## Excerto

=====

Jornal Estado de Minas

Ladrões de olho nas sacas

Alta do preço do café e falta de segurança contribuem para o crescimento de furtos nas fazendas

Se antes a preocupação no campo era referente às questões climáticas, a crise na economia somada à valorização do preço do café mudou essa apreensão. O crime está em alta na zonal rural do Sul de Minas, abalando o agronegócio, setor considerado sobrevivente da retração econômica. O estado – responsável por 50% da produção cafeeira no país – já registra aumento de, no mínimo, 30% na quantidade de furtos de sacas de café este ano. Para especialistas e também para a polícia, o momento da economia, cujo número de desempregados está em praticamente 12 milhões de pessoas, e o preço do grão, que, atualmente, está em cerca de R$ 500 a saca, são fatores que contribuem para a violência no interior. No início de julho, três fazendas mineiras tiveram prejuízo de R$ 150 mil, depois de um grupo armado roubar 300 sacas.

=====

## Dados brutos
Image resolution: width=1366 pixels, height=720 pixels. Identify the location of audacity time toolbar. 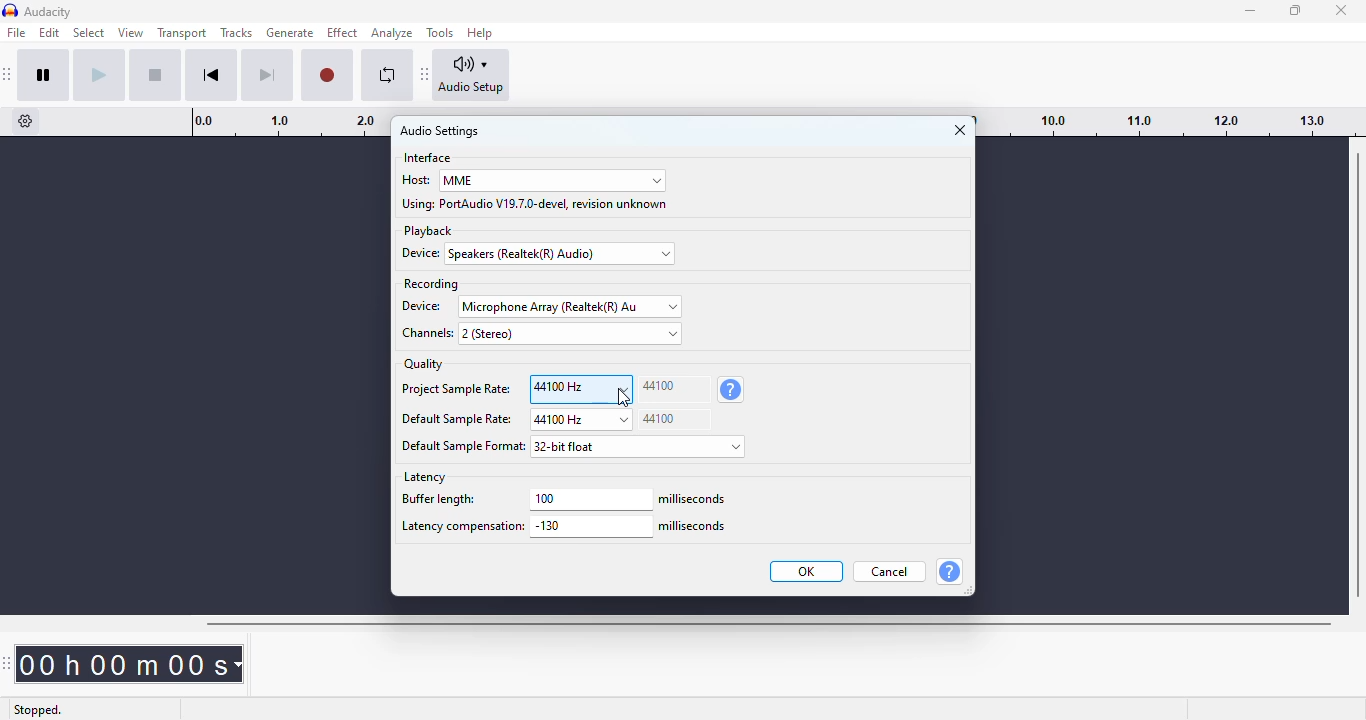
(9, 663).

=====

## Enunciado da tarefa
Transcreva a passagem da reportagem sobre os furtos de café no Sul de Minas que se inicia com as palavras "Se antes a preocupação" e termina com "roubar 300 sacas.".

## Resposta do exercício
Se antes a preocupação no campo era referente às questões climáticas, a crise na economia somada à valorização do preço do café mudou essa apreensão. O crime está em alta na zonal rural do Sul de Minas, abalando o agronegócio, setor considerado sobrevivente da retração econômica. O estado – responsável por 50% da produção cafeeira no país – já registra aumento de, no mínimo, 30% na quantidade de furtos de sacas de café este ano. Para especialistas e também para a polícia, o momento da economia, cujo número de desempregados está em praticamente 12 milhões de pessoas, e o preço do grão, que, atualmente, está em cerca de R$ 500 a saca, são fatores que contribuem para a violência no interior. No início de julho, três fazendas mineiras tiveram prejuízo de R$ 150 mil, depois de um grupo armado roubar 300 sacas.